My approach is to show that the complement $F := [0,1] \backslash E$ has measure zero. By countable additivity of the Lebesgue measure, we have
$$m(E \cap [a,b])+m(F \cap [a,b]) = b-a \implies (1-c)(b-a) \geq m(F\cap [a,b]).$$
Let $\{x_k\}$ enumerate the rational numbers in $\mathbb{Q}$, and for a fixed $\epsilon > 0$ and each $k$ we consider the interval $$I_k = [x_k – \frac{\epsilon}{(1-c)2^{k+1}}, x_k+\frac{\epsilon}{(1-c)2^{k+1}}].$$
Then
$$m(F) = m(F \cap [0,1]) = \sum ^\infty _{k=1} m(F \cap I_k)\leq (1-c)\sum _{k=1}^\infty \frac{\epsilon}{(1-c)2^k} = \epsilon.$$
Here I made the assumption that the intervals $I_k$ would cover $[0,1]$, but I'm not sure if this is actually true.

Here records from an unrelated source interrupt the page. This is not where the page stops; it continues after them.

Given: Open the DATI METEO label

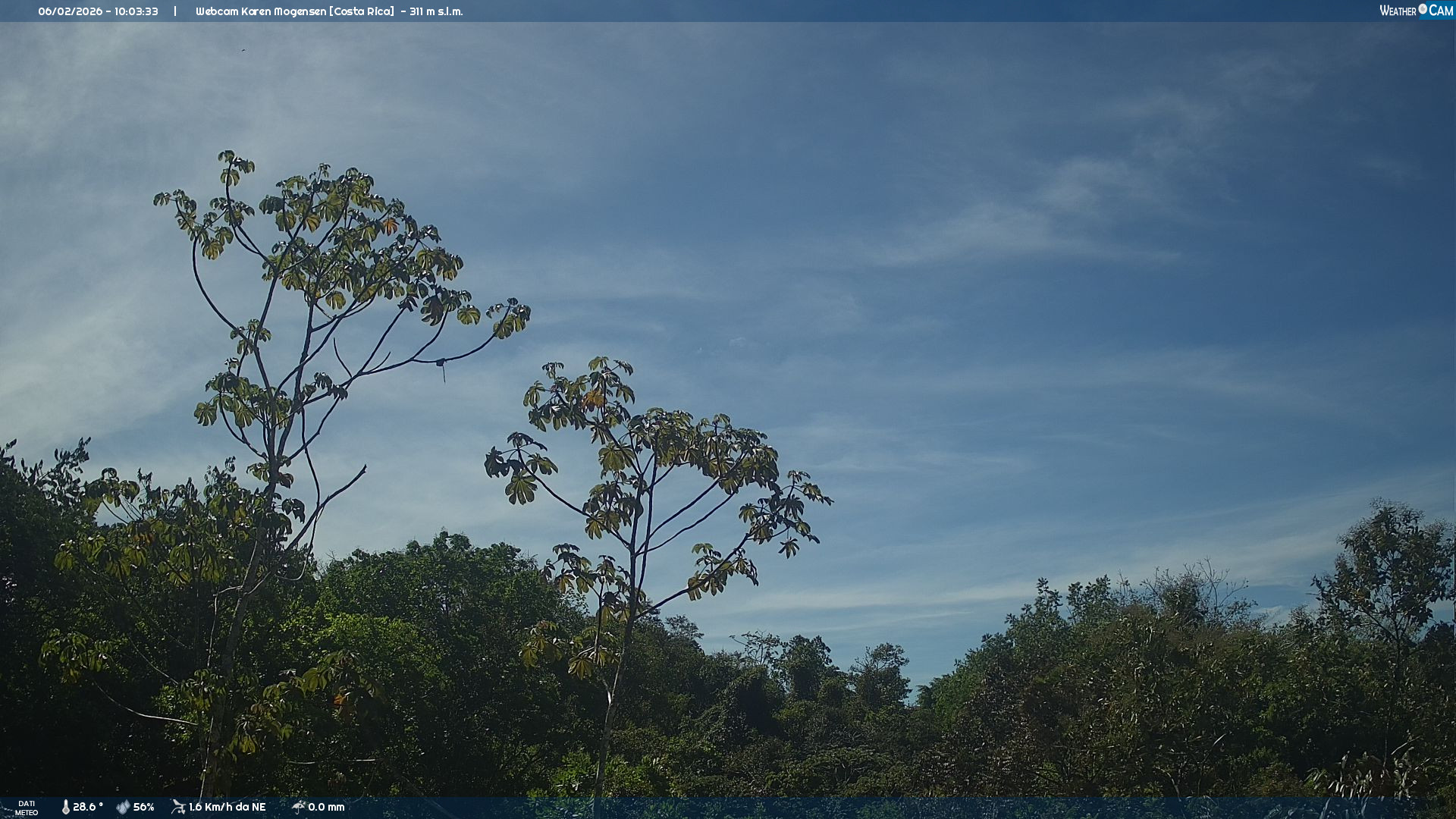Looking at the screenshot, I should tap(27, 808).
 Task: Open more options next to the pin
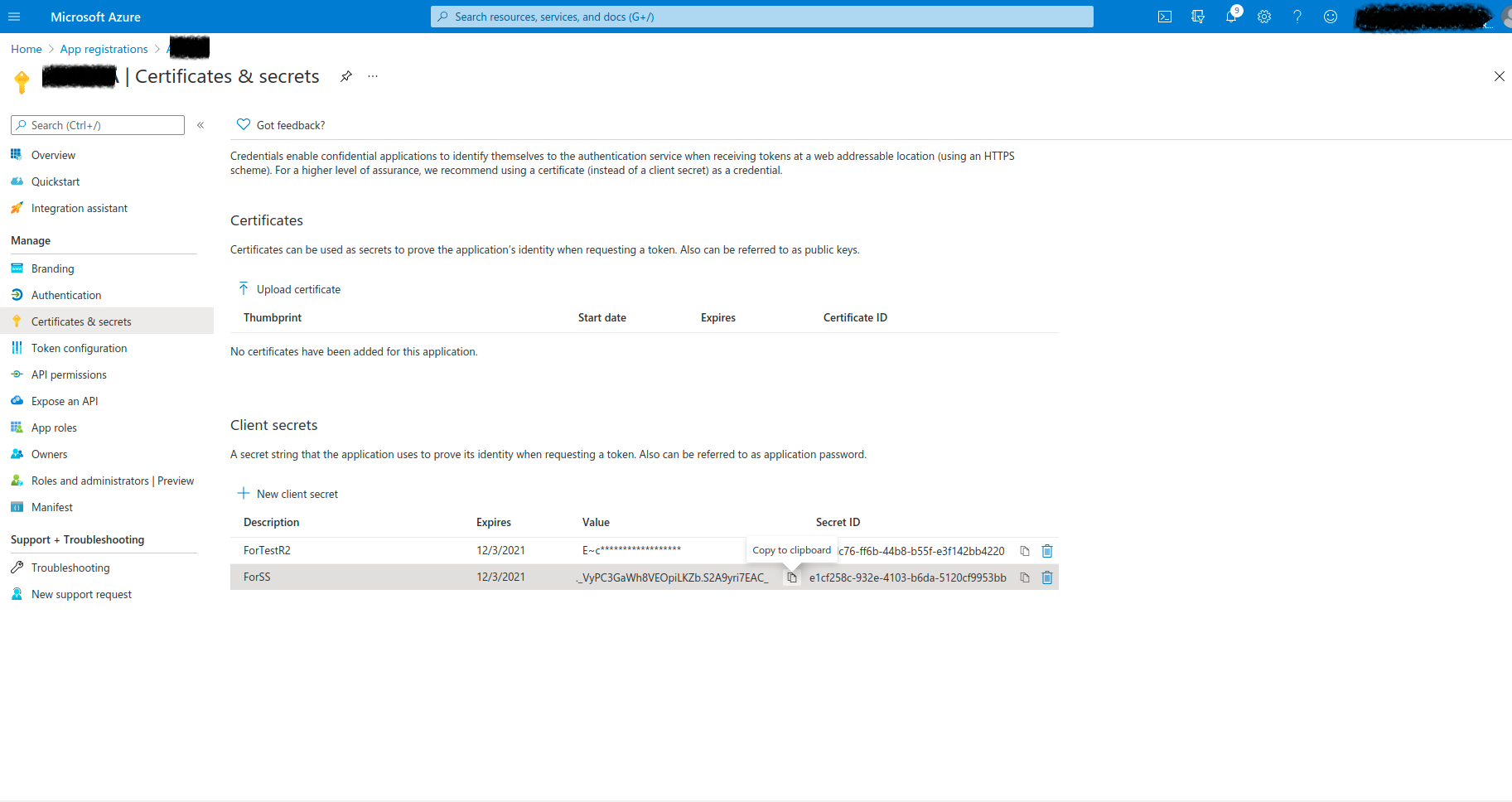[372, 75]
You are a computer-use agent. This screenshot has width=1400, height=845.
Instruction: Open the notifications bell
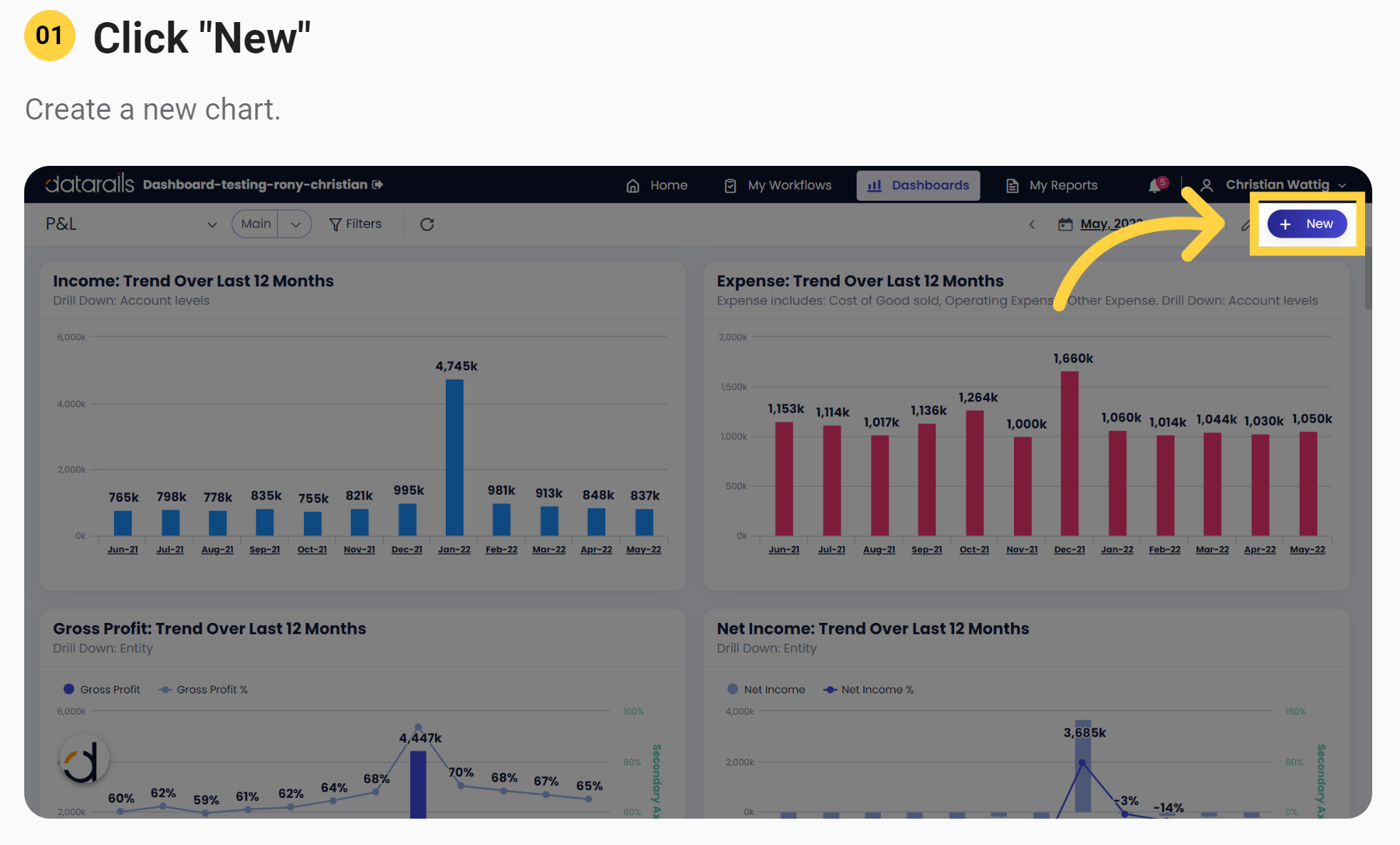[1155, 186]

EDIT. Okay the assumption is definitely not true, since the intervals are getting smaller and thus we cannot cover all irrational numbers in $[0,1]$. How do we work around it?
Best Answer
Take any $\delta >0.$ Let $D$ be a closed set with $D\subset E$ and $m(D)>m(E)-\delta.$ Let $V$ be a family of open intervals with $\bigcup V\supset D$ and $m([0,1]\cap (\,\bigcup V\,))<m(D)+\delta.$
Now $D$ is compact so there exists a finite $W\subset V$ with $\bigcup W\supset D.$ So $m([0,1]\cap (\,\bigcup W\,))\le m([0,1]\cap (\,\bigcup V\,))<m(D)+\delta\le m(E)+\delta.$
Let $T=[0,1]\setminus \bigcup W.$ Then $m(([0,1]\setminus D)\cap E)\ge m(T\cap E).$ But the complement in $[0,1]$ of a finite union of open intervals is the union of a finite set of pair-wise disjoint intervals (including degenerate 1-point intervals), so $m(T\cap E)\ge c\cdot m(T).$ Therefore $$m(E)=m(D)+m(([0,1]\setminus D)\cap E)\ge$$ $$\ge m(D)+m(T\cap E)\ge$$ $$\ge m(E)-\delta+c\cdot m(T)=$$ $$=m(E)-\delta+c(1-m([0,1]\cap (\,\bigcup W\,))\,)\ge$$ $$\ge m(E)-\delta+c(1-m(E)-\delta))$$ which simplifies to $$\delta\ge c(1-m(E)-\delta).$$ This is not possible for every $\delta>0$ unless $m(E)=1.$